A continuación tenemos el color amarillo, la luz que según donde nos encontremos, nos hace ralentizar el paso y nos plantea la disyuntiva de pensar bien, o seguir como flechas pero con ojos de búho y alas de águila.
Y por último, el color rojo, el color de los sentimientos más primitivos, nos paraliza, nos hace pensar si aventurarnos y jugarnos la vida sabiendo que hacemos mal o nos quedamos inmóviles hasta que vengan tiempos mejores.
Luego está el cambio de colores. Si está en verde pero llegando a la linea imaginaria de pasarlo se torna rojo, es que algo hemos pasado por alto que hemos hecho mal o alguien nos quiere avisar de que ese no es el camino.
Si de verde pasa a amarillo, es que hay que atesorar mucho valor para continuar por ese camino y que un paso atrás puede ser mejor que uno adelante apresurado.

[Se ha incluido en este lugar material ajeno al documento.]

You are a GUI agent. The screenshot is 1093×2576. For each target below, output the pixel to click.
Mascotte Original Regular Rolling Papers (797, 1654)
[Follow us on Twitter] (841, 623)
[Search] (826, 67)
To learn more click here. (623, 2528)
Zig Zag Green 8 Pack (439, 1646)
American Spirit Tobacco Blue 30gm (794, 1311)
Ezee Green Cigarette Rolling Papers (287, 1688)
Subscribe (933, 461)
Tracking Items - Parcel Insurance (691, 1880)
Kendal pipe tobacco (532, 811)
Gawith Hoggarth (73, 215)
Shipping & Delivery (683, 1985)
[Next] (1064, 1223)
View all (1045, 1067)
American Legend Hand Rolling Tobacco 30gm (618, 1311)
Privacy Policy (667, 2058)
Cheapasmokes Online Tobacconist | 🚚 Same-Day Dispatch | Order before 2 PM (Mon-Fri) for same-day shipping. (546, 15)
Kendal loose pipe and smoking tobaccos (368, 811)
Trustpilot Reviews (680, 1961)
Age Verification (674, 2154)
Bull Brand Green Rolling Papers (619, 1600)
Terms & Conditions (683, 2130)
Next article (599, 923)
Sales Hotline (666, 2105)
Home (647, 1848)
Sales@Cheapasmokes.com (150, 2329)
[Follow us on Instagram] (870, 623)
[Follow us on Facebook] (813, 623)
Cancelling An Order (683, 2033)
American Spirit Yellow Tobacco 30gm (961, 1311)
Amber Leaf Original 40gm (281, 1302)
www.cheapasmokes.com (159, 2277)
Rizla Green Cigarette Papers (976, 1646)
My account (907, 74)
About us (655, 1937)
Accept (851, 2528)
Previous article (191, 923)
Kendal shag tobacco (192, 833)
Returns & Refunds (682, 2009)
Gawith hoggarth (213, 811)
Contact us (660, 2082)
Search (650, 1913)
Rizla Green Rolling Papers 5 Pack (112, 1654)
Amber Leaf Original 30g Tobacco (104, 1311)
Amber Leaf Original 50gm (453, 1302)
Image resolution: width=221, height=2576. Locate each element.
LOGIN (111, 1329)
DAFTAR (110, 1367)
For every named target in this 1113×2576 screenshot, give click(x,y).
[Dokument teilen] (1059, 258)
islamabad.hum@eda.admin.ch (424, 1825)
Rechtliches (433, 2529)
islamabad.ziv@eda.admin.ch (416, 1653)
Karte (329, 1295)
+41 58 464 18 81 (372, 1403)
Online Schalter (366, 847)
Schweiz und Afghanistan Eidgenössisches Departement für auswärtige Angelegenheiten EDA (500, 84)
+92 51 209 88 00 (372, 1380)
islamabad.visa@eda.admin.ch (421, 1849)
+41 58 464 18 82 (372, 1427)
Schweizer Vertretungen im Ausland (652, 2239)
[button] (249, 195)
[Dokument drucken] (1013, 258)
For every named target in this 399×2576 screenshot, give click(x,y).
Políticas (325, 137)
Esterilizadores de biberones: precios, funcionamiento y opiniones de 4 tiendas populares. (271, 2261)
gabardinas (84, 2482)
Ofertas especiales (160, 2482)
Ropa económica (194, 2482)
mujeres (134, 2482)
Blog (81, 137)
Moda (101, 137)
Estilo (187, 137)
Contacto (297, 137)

Si del rojo pasa al verde, es que aquello que vemos imposible que llegue está apunto de hacerse posible. Si del rojo pasa al amarillo, hay que sonreir, un buen augurio, una posibilidad que antes pensábamos que era utópica puede que en breve se haga realidad.
El problema es que es la vida la que maneja los semáforos y nosotros los que tenemos que aceptar sus reglas, pero recuerda que aceptar no es acatar. Paciencia conductores, que todo llega.